We rode horses all around the woods and along some heart-attack inducing cliffside trails. I cannot for the life of me figure out why we kept riding around on these poor animals. It would have been much easier to just walk.  They kept giving me this very tall, blond horse that thought he should always be in the lead. Problem was he was stupid and so this led to a lot of problems with the shorter, smarter horses. Finally, on the third day, I had a stern conversation with Horse and he stopped trying to lead. I didn’t tell him he had no brain for leadership. I just told him that if we were in the lead and something awful rushed out at us from the bushes it was highly likely we would be eaten first. He responded to this line of reasoning and we happily settled into position in the middle of the line.

I know that awful things rush out of the bushes at all points along a line of horses but I told you Horse wasn’t very smart. He had a name but I forgot it almost as soon as one of the horse guys told it to me so I just called him Horse. He didn’t seem to mind. Putting a saddle on a horse is one of the hardest things I have ever done in my entire life and I did it what seemed like a hundred times that week. And the endless brushing. I mentioned the horse was tall, right? At least I didn’t have to pick things out of Horse’s feet or get the bridle on and off. The horse guys did that. Horse teeth are scary.

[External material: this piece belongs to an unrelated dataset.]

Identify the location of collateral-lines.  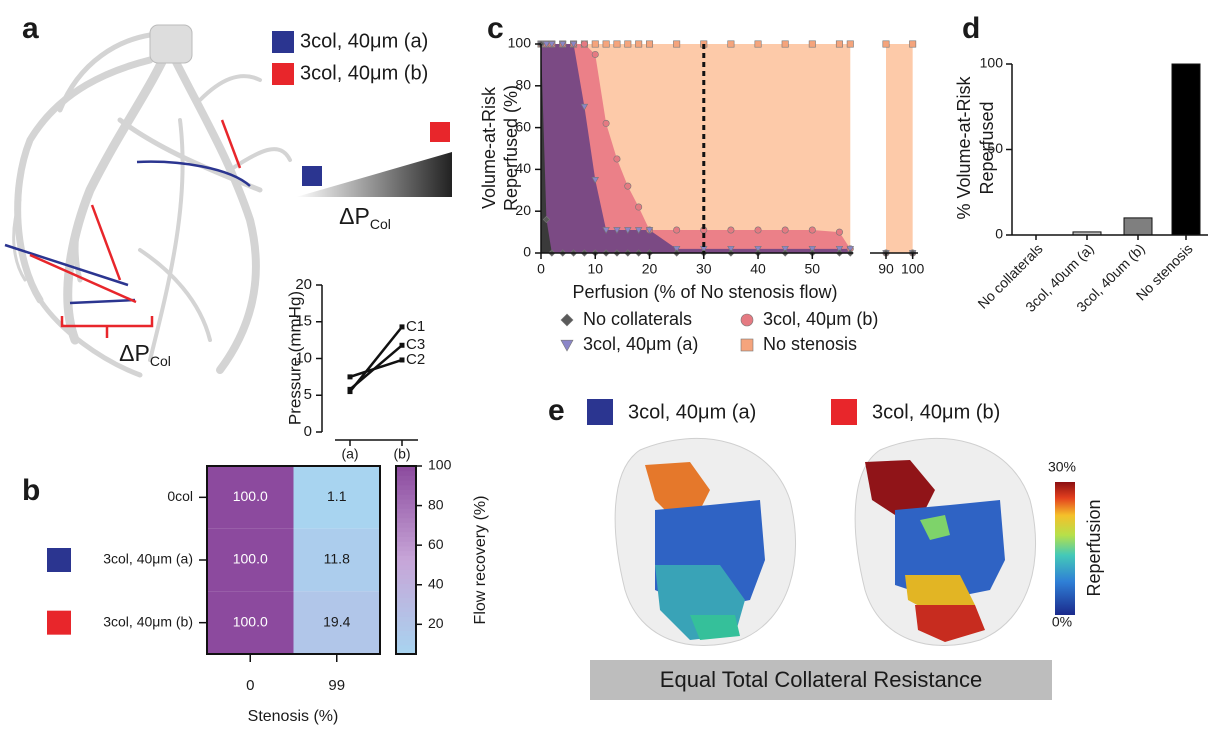
(128, 228).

Anyway, that week was just endless work. Saddling and water hauling and keeping dirt out of the tent (then getting all the dirt that somehow managed to get into the tent back out of it). And there were so many trees you could only see patches of sky. One night, someone said, “Let’s go hike out to that big clearing so we can see the stars!” And I said, “Okay, that will be fun.” And then, I shit you not, a bunch of wolves started howling. I went into the tent and covered myself with as many sleeping bags as I could find.

Why am I telling you this?

When you are newly single sometimes your friends and family (for reasons I cannot figure out) enjoy showing you dating apps and dating sites. And one of the things everyone on these electronic matchmakers seems to say about themselves is that they are outdoorsy. They camp or ride bikes or swim or stand on surfboards and paddle around lakes. They climb up and over things then take pictures of themselves standing in bright sunlight wearing form fitting clothing.

I don’t want to do any of these things. I have greeted a bear as it casually strolled past my tent and talked a stupid horse out of leading me off a cliff. I have hidden from wolves under sleeping bags and eaten meat I cooked over an open flame.

It was okay but I have zero interest in ever doing any of that again. I can’t be the only person who just wants to go to the movies or go for a walk or eat something delicious and talk about what we read since the last time we saw each other.

But the dating apps don’t have a button for that. But they do have an option of describing yourself as ‘heavyset’ which is a term I have not heard since my mom used it to describe Orson Welles. Do not get me wrong, I think all these services are great. They weed out a good portion of people who will just irritate each other. But I am not ready to be a part of it just yet, mostly because every time a man opens his mouth I think, “Oh, please don’t say something stupid.”

And how would my essay on go?

Heavyset, middle-aged, indoorsy and judgmental white lady seeking someone to occasionally ‘hug and kiss’ but really wants to be left alone most of the time…uh, yeah. No one needs that in their lives, least of all some nice man just looking for someone to go camping with.

But if I ever do start dating, rest assured I will tell you all about it.